「お腹はそんなに空いていないはずなのに、何か食べたくてたまらない」
そんな日、ありませんか。冷蔵庫を意味もなく開けたり、お菓子の袋を開けたら止まらなくなったり。食べても食べても満たされない感覚に、自己嫌悪だけが積み重なっていく——。
食欲の暴走は、意志の弱さのせいじゃありません。ちゃんと理由があって、理由がわかれば対処もできます。
そもそも、なぜ食欲は暴走するのか
食欲が暴走する日には、だいたい共通の引き金があります。
- 睡眠不足:睡眠が足りないと、食欲を抑えるホルモン(レプチン)が減り、食欲を増やすホルモン(グレリン)が増えます
- ストレス:ストレスホルモンのコルチゾールが、甘いもの・脂っこいものへの欲求を強めます
- 血糖値の乱高下:空腹時間が長すぎたり、糖質だけをドカ食いしたりすると、血糖値が急上昇→急降下して、また食欲が湧きます
- 単なる「退屈」「疲れ」:本当はお腹が空いているのではなく、気分を紛らわせたいだけのことも多いです
つまり、暴走する食欲の多くは「お腹の空腹」ではなく「体や心のSOS」。ここを勘違いして無理に我慢すると、余計にしんどくなります。
対処法1:我慢する前に「これは本当の空腹?」と聞く
食べたい衝動が来たら、まず10秒だけ止まって自分に聞いてみてください。
「さっき食事したばかりなのに?」「疲れてるだけじゃない?」「イライラしてるだけじゃない?」
本当の空腹なら、時間が経っても収まりません。逆に、ストレスや退屈からくる「食べたい」は、他のことに気を取られると意外とスッと引きます。ここを見分けるだけで、無意識のドカ食いはかなり減ります。
対処法2:食べるなら「先に温かい水分」を入れる
それでも食べたい気持ちが収まらないなら、我慢するより先に白湯やお茶などの温かい水分を1杯飲んでみてください。

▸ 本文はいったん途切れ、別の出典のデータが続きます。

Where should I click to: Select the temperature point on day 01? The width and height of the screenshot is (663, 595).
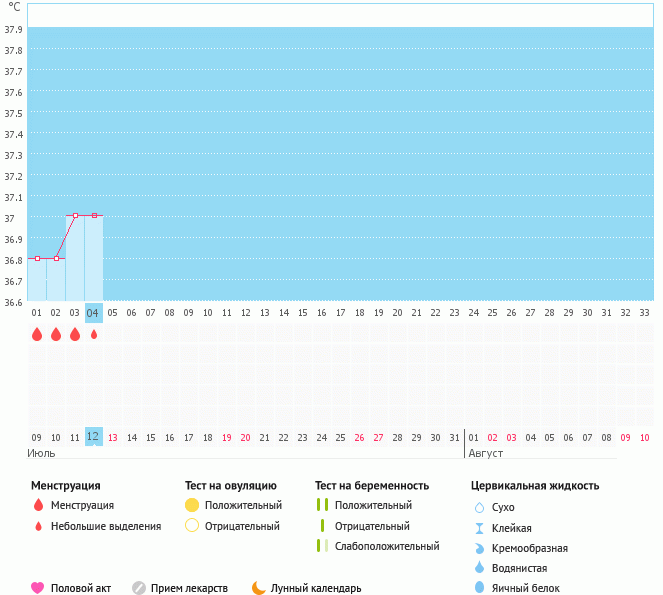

胃が少し満たされることと、体が温まることで、暴走気味だった食欲が落ち着くことが多いです。私は夜勤続きで生活がぐちゃぐちゃだった頃、深夜に謎の食欲に襲われることがよくあったのですが、まず白湯を飲んでからもう一度「本当に食べたいか」を確認する、というワンクッションを挟むようにしてから、無駄な夜食がかなり減りました。
対処法3:それでも食べたいなら、罪悪感なく食べる
大事なのはここです。対処法1・2を試しても食べたいなら、食べていいです。
問題は「食べたこと」ではなく、「食べた後の自分を責め続けること」。罪悪感を抱えたまま食べると満足感が得にくく、余計に食べすぎたり、翌日も引きずったりします。それなら、選べる範囲で満足感の高いもの(温かいもの・よく噛むもの)を選んで、罪悪感なく食べ切ってしまったほうが、結果的に暴走が長引きません。
「今日は体か心が助けを求めてたんだな」と受け止めて、次の食事からいつも通りに戻せば十分です。
まとめ
| 状況 | やること |
|---|---|
| 食べたい衝動が来た | 「本当の空腹か」10秒だけ確認する |
| ストレス・退屈からの欲求だった | 他のことに気を逸らしてみる |
| それでも食べたい | 先に温かい水分を1杯飲む |
| それでも食べたい | 罪悪感なく、満足できるものを選んで食べる |
食欲の暴走は、体や心からのサインです。我慢で押さえ込もうとするほど反動が大きくなるので、まずは「なぜ今食べたいのか」を確認するところから始めてみてください。